No.90
This morning I find myself sitting to the right of a wall consisting primarily of bamboo stalks, although there is also an astonishingly large and successful avocado plant directly behind me, all twisted and up-looking. I say that 'I find myself' here, because I think it's probably the first time in two weeks that I have been able to really, with feeling, locate myself—the last two handfuls of days have felt, more or less or more, like this piece of letter written by the composer Tchaikovsky in the spring of 1870:
'I am sitting at the open window (at four a.m.) and breathing the lovely air of a spring morning… Life is still good, [and] it is worth living on a May morning… I assert that life is beautiful in spite of everything! This “everything” includes the following items: 1. Illness; I am getting much too stout, and my nerves are all to pieces. 2. The Conservatoire oppresses me to extinction; I am more and more convinced that I am absolutely unfitted to teach the theory of music. 3. My pecuniary situation is very bad. 4. I am very doubtful if Undine will be performed. I have heard that they are likely to throw me over.'
There are four parts of it that adhere to me personally:
1. The being up at open windows in the earliest hours of the morning.

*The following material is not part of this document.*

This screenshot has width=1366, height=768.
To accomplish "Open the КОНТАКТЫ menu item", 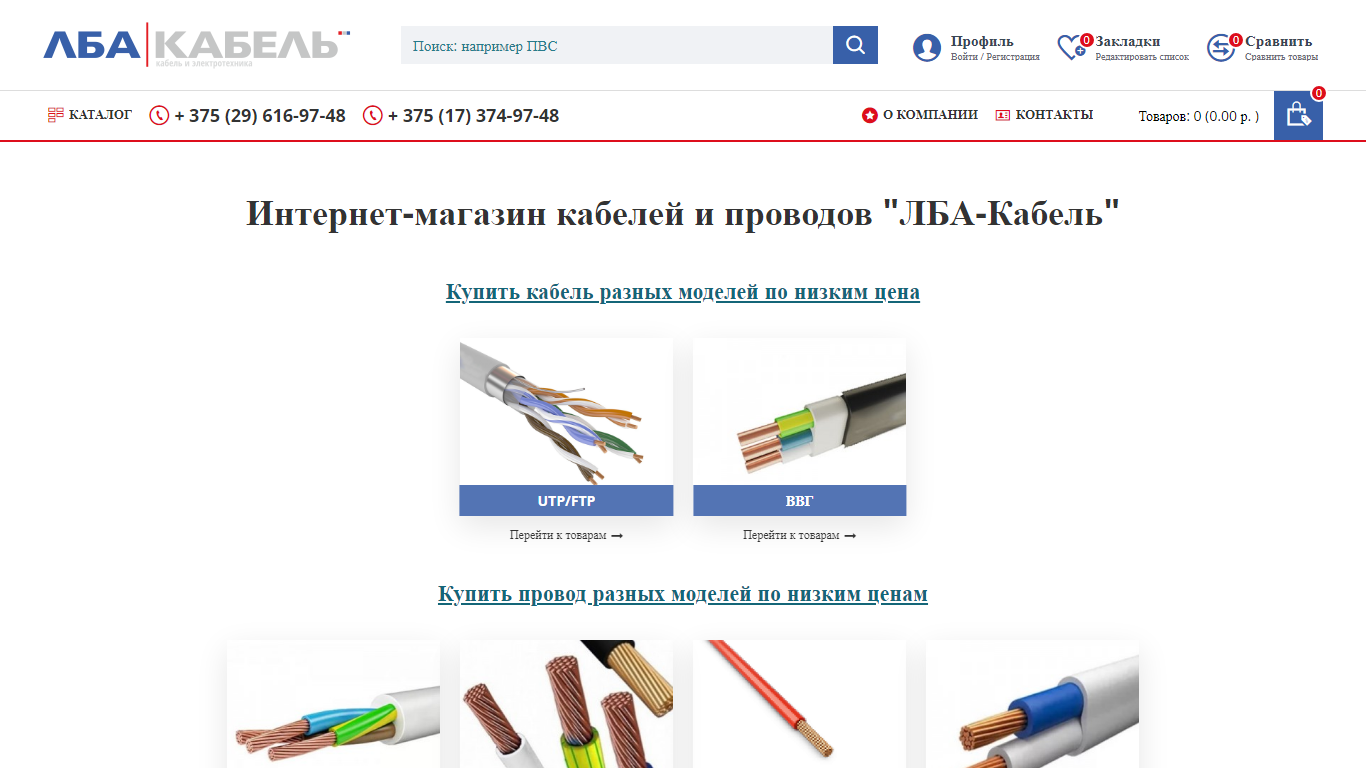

2. Nerves are all to pieces (then on the days when you do find your nerve, it looks and feels suspicious).
3. The sense that one is being thrown over.
4. The part where you must continue to believe with an unwavering certainty that life is awfully beautiful in spite of everything.
It's true that things—people, planet, the particulars—are something of a great mess at the moment, and I suppose I bring this up in the hope that you will be able to recognise and perhaps lean into your own small turmoil. I don't think that much (or indeed any) good comes from denial, and in that regard feeling is always better than un-feeling, but my goodness, my goodness is this life-like madness impossible sometimes.
So today, I think that while you should certainly learn about and lean into the discomfort and the inevitable, variably-sized chaos, you should also let yourself, your soul, lie down.
SEE ALSO:
This short and wonderful (relevant) memoir by Marina Benjamin.
THIS WEEK I FELL IN LOVE WITH:
The Art Institute of Chicago, and their announcement concerning the release under the Creative Commons Zero license of over fifty thousand paintings and artworks, which can now be gazed upon and scrolled through in high resolution forevermore. Below: Kay Sage, Henry Ossawa Tanner, André Kertész, Carleton Watkins, Vija Celmins.
I think that's probably quite enough for one day. I'll keep the rest of the maybe-sentences tucked under arms, let you decide what, if anything, the ending is.